Übungstext
----------------

Man kann sich leicht vorstellen, dass, wenn Enzyme unterschiedlich wirksam sind, der Stoffwechsel verschiedener Personen dadurch deutlich beeinflusst wird.
THC wird in der Leber überwiegend zunächst zu 11-OH-THC (11-Hydroxy-THC) und dann zu THC-COOH (11-nor-9-Carboxy-THC) abgebaut. Der Abbau von THC zu 11-OH-THC wird durch ein Enzym mit dem Namen CYP2C9 beschleunigt. Das Gen, das für die Herstellung dieses Enzyms verantwortlich ist, liegt in verschiedenen Varianten vor. Man spricht in diesem Fall von einem Polymorphismus des Gens. Weit verbreitet sind drei Varianten.
An der Universität Göttingen wurde vor drei Jahren eine Studie mit 43 gesunden Freiwilligen durchgeführt, bei denen unterschiedliche Gen-Varianten für das CYP2C9-Enzym vorlagen. Die meisten Teilnehmer wiesen die normale, aktivste Enzym-Variante auf. Alle erhielten einmalig 15 mg orales THC. Die maximalen THC-Konzentrationen im Blutplasma variierten zwischen 1,1 und 9,7 ng/ml (Nanogramm pro Milliliter) und unterschieden sich deutlich in Abhängigkeit von den drei Gen-Varianten.

----------------

Arbeitsaufträge
a – Erklären Sie anhand des Textes über den THC-Abbau, warum die verschiedenen Gen-Varianten für CYP2C9 den Stoffwechsel einzelner Personen beeinflussen können.
b – Schreiben Sie den Text über den THC-Abbau im Anschluss an seinen letzten Satz weiter.

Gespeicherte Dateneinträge
----------------

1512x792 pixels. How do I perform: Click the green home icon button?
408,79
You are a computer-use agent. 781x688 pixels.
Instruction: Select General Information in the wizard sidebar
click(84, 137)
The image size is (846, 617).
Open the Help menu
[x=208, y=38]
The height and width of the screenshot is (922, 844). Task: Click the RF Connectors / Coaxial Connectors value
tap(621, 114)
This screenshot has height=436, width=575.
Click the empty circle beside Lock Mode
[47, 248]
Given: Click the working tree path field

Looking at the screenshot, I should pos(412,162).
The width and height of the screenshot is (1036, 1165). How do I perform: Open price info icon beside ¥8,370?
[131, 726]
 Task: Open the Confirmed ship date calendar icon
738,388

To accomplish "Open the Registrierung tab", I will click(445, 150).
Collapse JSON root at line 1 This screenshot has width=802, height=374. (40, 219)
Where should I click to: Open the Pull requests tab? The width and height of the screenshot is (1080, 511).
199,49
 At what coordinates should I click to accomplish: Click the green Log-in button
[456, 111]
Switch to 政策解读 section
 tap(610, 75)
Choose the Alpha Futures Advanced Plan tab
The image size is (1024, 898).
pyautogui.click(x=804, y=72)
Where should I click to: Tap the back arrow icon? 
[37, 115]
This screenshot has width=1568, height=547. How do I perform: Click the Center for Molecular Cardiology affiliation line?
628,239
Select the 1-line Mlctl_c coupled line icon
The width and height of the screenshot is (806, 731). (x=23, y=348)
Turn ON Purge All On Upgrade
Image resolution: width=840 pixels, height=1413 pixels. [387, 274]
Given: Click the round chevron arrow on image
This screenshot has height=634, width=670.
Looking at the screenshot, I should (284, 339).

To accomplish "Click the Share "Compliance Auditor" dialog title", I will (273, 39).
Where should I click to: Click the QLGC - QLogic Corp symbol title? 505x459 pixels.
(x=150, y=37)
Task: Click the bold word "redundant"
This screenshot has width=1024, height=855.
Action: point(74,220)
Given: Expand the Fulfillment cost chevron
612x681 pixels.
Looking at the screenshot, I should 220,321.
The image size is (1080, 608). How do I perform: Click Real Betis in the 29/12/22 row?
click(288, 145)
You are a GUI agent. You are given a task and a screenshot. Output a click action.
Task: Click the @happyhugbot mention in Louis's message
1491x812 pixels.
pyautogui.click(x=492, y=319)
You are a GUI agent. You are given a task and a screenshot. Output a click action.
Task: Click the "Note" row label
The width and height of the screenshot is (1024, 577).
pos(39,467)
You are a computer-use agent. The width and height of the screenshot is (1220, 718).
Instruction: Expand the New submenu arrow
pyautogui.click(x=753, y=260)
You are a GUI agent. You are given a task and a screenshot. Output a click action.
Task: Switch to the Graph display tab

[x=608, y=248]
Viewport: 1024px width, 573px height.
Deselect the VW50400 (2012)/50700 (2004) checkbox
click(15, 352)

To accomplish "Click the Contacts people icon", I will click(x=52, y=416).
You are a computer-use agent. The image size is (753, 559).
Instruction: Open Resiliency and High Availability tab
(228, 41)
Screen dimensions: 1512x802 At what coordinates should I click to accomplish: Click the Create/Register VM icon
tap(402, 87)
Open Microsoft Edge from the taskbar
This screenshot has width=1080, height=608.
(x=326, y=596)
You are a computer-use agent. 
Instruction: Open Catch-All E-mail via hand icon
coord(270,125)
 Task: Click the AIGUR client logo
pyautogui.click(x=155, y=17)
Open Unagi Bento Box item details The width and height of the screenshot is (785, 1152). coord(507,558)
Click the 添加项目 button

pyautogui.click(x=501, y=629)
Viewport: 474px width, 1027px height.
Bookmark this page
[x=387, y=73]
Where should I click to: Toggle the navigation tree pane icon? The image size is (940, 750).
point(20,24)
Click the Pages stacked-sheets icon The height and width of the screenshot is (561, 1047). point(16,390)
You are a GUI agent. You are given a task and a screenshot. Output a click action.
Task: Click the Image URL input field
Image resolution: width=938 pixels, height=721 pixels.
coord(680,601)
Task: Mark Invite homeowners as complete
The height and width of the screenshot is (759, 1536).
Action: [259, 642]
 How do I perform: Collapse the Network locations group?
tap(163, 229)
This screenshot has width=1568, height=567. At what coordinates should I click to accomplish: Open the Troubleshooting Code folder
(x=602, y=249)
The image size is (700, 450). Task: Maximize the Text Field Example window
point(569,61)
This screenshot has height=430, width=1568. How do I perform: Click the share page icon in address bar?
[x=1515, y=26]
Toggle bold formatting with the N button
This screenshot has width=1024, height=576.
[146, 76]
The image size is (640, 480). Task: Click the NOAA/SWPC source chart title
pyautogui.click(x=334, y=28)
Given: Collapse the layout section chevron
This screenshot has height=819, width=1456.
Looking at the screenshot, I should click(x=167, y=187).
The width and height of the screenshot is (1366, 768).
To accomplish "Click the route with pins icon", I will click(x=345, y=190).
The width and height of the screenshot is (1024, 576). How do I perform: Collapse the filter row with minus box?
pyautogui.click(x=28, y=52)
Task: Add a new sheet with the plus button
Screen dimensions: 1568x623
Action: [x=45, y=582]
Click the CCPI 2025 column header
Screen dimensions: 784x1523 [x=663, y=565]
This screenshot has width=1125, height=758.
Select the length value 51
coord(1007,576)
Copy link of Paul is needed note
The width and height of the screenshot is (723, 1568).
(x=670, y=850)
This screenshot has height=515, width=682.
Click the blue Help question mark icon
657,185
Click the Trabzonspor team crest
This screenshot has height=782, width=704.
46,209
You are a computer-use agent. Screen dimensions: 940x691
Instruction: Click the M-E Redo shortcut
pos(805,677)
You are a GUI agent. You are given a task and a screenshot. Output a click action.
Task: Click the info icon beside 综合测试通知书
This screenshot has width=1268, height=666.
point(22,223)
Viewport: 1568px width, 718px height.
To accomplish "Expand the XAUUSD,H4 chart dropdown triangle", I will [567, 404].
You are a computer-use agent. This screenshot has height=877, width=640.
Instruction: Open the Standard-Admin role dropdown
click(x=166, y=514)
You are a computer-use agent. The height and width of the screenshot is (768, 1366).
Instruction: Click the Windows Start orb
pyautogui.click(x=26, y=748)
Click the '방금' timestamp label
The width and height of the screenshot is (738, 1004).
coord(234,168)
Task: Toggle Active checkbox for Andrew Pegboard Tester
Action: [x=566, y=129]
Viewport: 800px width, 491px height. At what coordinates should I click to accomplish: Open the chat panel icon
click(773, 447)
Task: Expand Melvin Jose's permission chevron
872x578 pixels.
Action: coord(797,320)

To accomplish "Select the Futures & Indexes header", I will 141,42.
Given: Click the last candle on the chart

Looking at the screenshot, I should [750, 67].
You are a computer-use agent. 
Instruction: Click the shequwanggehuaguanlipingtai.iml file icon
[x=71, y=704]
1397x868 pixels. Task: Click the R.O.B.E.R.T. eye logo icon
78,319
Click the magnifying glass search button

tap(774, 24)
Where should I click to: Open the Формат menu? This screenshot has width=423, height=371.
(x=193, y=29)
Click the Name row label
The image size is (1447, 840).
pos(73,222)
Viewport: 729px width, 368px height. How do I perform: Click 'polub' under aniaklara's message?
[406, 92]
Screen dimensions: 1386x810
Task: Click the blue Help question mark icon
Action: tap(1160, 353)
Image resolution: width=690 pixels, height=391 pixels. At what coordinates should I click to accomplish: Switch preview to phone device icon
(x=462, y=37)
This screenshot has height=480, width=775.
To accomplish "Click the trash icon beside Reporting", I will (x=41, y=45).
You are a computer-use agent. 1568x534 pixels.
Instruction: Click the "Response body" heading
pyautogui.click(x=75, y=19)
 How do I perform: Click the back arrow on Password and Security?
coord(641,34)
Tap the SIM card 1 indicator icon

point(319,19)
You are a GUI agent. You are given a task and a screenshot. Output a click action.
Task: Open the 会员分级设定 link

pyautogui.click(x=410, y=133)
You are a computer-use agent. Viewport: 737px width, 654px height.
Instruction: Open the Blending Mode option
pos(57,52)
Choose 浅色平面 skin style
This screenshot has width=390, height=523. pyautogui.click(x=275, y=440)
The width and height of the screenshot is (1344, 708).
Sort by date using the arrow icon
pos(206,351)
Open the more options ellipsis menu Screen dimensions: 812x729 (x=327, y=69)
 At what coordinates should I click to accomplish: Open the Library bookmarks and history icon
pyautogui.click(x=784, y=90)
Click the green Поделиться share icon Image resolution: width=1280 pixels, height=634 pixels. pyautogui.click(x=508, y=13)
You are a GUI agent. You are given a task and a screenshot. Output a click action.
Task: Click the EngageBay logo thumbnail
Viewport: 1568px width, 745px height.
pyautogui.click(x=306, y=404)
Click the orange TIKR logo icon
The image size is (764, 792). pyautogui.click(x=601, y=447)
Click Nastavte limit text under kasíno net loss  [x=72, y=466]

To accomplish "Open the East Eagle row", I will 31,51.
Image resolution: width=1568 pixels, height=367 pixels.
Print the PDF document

----------------

Gelöste Aufgaben
a – Das Enzym CYP2C9 beschleunigt den Abbau von THC zu 11-OH-THC, und das Gen für seine Herstellung liegt in verschiedenen Varianten vor. Sind die Enzyme dadurch unterschiedlich wirksam, wird der Stoffwechsel verschiedener Personen deutlich beeinflusst.

b –
Bei der Gen-Variante, die zur Herstellung des aktivsten Enzyms führt, betrug die maximale THC-Konzentration durchschnittlich 2,7 ng/ml, während diese Konzentration bei dem am wenigsten aktiven Enzym durchschnittlich 6,3 ng/ml betrug. Bei Personen mit der aktivsten Enzym-Variante wurde THC auch am schnellsten abgebaut, so dass nach 24 Stunden noch eine durchschnittliche THC-Plasmakonzentration von 0,15 ng/ml gemessen wurde, verglichen mit durchschnittlich 0,37 ng/ml bei Personen mit der am wenigsten aktiven Enzym-Variante. Bei den Konzentrationen für das Abbauprodukt THC-COOH verhielt es sich erwartungsgemäß umgekehrt. Bei Personen mit einem schnellen Abbau betrug die maximale Konzentration durchschnittlich 25,7 ng/ml und bei den Teilnehmern mit geringer Enzymaktivität betrug die THC-COOH-Konzentration im Durchschnitt maximal nur 4,8 ng/ml. Die Verstoffwechselung hat also auch Auswirkungen auf die Dauer eines THC-Nachweises im Blut beziehungsweise Urin. Am Abbau von THC sind weitere Enzyme beteiligt, wenn auch in geringerem Ausmaß. Für sie konnte in dieser Untersuchung kein relevanter Einfluss auf die Geschwindigkeit des THC-Abbaus festgestellt werden.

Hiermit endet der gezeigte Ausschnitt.